The terms mean, median and mode are used to describe the central tendency of a large data set. Range provides provides context for the mean, median and mode.
When working with a large data set, it can be useful to represent the entire data set with a single value that describes the “middle” or “average” value of the entire set. In statistics, that single value is called the central tendency and mean, median and mode are all ways to describe it. To find the mean, add up the values in the data set and then divide by the number of values that you added. To find the median, list the values of the data set in numerical order and identify which value appears in the middle of the list. To find the mode, identify which value in the data set occurs most often. Range, which is the difference between the largest and smallest value in the data set, describes how well the central tendency represents the data. If the range is large, the central tendency is not as representative of the data as it would be if the range was small.
How are mean, median, mode and range used in the data center?
IT professionals need to understand the definition of mean, median, mode and range to plan capacity and balance load, manage systems, perform maintenance and troubleshoot issues. These various tasks dictate that the administrator calculate mean, median, mode or range, or often some combination, to show a statistically significant quantity, trend or deviation from the norm. Finding the mean, median, mode and range is only the start. The administrator then needs to apply this information to investigate root causes of a problem, accurately forecast future needs or set acceptable working parameters for IT systems.
The mean is the average of all numbers and is sometimes called the arithmetic mean. To calculate mean, add together all of the numbers in a set and then divide the sum by the total count of numbers. For example, in a data center rack, five servers consume 100 watts, 98 watts, 105 watts, 90 watts and 102 watts of power, respectively. The mean power use of that rack is calculated as (100 + 98 + 105 + 90 + 102 W)/5 servers = a calculated mean of 99 W per server. Intelligent power distribution units report the mean power utilization of the rack to systems management software.

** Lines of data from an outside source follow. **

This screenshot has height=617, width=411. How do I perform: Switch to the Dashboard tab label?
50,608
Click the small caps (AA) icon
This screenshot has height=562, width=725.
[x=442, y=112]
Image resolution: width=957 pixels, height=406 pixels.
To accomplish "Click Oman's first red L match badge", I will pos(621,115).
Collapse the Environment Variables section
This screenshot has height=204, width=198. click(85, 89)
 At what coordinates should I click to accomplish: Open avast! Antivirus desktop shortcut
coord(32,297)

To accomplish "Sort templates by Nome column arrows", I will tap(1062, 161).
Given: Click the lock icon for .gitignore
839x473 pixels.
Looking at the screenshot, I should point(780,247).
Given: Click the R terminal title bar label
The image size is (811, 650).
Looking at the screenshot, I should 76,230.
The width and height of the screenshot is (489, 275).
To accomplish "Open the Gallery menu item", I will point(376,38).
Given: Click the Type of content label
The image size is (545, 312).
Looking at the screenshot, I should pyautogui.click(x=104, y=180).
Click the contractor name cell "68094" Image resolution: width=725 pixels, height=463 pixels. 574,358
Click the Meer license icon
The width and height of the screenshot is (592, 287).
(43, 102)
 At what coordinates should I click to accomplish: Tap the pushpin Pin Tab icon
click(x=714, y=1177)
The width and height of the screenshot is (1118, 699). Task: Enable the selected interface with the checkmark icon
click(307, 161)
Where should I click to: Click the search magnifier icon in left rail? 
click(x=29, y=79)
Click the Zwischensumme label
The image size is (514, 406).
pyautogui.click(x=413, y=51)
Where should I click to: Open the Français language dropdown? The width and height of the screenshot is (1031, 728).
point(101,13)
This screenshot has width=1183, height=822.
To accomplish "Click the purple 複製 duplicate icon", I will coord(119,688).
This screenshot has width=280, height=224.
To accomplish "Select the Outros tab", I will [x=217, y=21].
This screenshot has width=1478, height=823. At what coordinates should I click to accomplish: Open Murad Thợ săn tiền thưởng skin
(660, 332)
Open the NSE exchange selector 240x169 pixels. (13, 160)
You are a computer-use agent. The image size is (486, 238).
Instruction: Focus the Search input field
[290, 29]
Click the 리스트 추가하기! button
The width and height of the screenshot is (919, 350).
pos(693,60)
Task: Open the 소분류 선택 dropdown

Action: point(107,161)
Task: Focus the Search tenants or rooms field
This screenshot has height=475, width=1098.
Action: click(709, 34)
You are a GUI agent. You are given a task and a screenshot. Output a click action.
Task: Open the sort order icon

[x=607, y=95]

In the data center, means and medians are often tracked over time to spot trends, which inform capacity planning or power cost predictions.The statistical median is the middle number in a sequence of numbers. To find the median, organize each number in order by size; the number in the middle is the median. For the five servers in the rack, arrange the power consumption figures from lowest to highest: 90 W, 98 W, 100 W, 102 W and 105 W. The median power consumption of the rack is 100 W. If there is an even set of numbers, average the two middle numbers. For example, if the rack had a sixth server that used 110 W, the new number set would be 90 W, 98 W, 100 W, 102 W, 105 W and 110 W. Find the median by averaging the two middle numbers: (100 + 102)/2 = 101 W.
The mode is the number that occurs most often within a set of numbers. For the server power consumption examples above, there is no mode because each element is different. But suppose the administrator measured the power consumption of an entire netowork operations center (NOC) and the set of numbers is 90 W, 104 W, 98 W, 98 W, 105 W, 92 W, 102 W, 100 W, 110 W, 98 W, 210 W and 115 W. The mode is 98 W since that power consumption measurement occurs most often amongst the 12 servers. Mode helps identify the most common or frequent occurrence of a characteristic. It is possible to have two modes (bimodal), three modes (trimodal) or more modes within larger sets of numbers.
The range is the difference between the highest and lowest values within a set of numbers. To calculate range, subtract the smallest number from the largest number in the set. If a six-server rack includes 90 W, 98 W, 100 W, 102 W, 105 W and 110 W, the power consumption range is 110 W – 90 W = 20 W.
Range shows how much the numbers in a set vary. Many IT systems operate within an acceptable range; a value in excess of that range might trigger a warning or alarm to IT staff. To find the variance in a data set, subtract each number from the mean, and then square the result. Find the average of these squared differences, and that is the variance in the group. In our original group of five servers, the mean was 99. The 100 W-server varies from the mean by 1 W, the 105 W-server by 6 W, and so on. The squares of each difference equal 1, 1, 36, 81 and 9. So to calculate the variance, add 1 + 1 + 36 + 81 + 9 and divide by 5. The variance is 25.6. Standard deviation denotes how far apart all the numbers are in a set. The standard deviation is calculated by finding the square root of the variance. In this example, the standard deviation is 5.1.
Interquartile range, the middle fifty or midspread of a set of numbers, removes the outliers — highest and lowest numbers in a set. If there is a large set of numbers, divide them evenly into lower and higher numbers. Then find the median of each of these groups. Find the interquartile range by subtracting the lower median from the higher median. If a rack of six servers’ power wattage is arranged from lowest to highest: 90, 98, 100, 102, 105, 110, divide this set into low numbers (90, 98, 100) and high numbers (102, 105, 110). Find the median for each: 98 and 105. Subtract the lower median from the higher median: 105 watts – 98 W = 7 W, which is the interquartile range of these servers.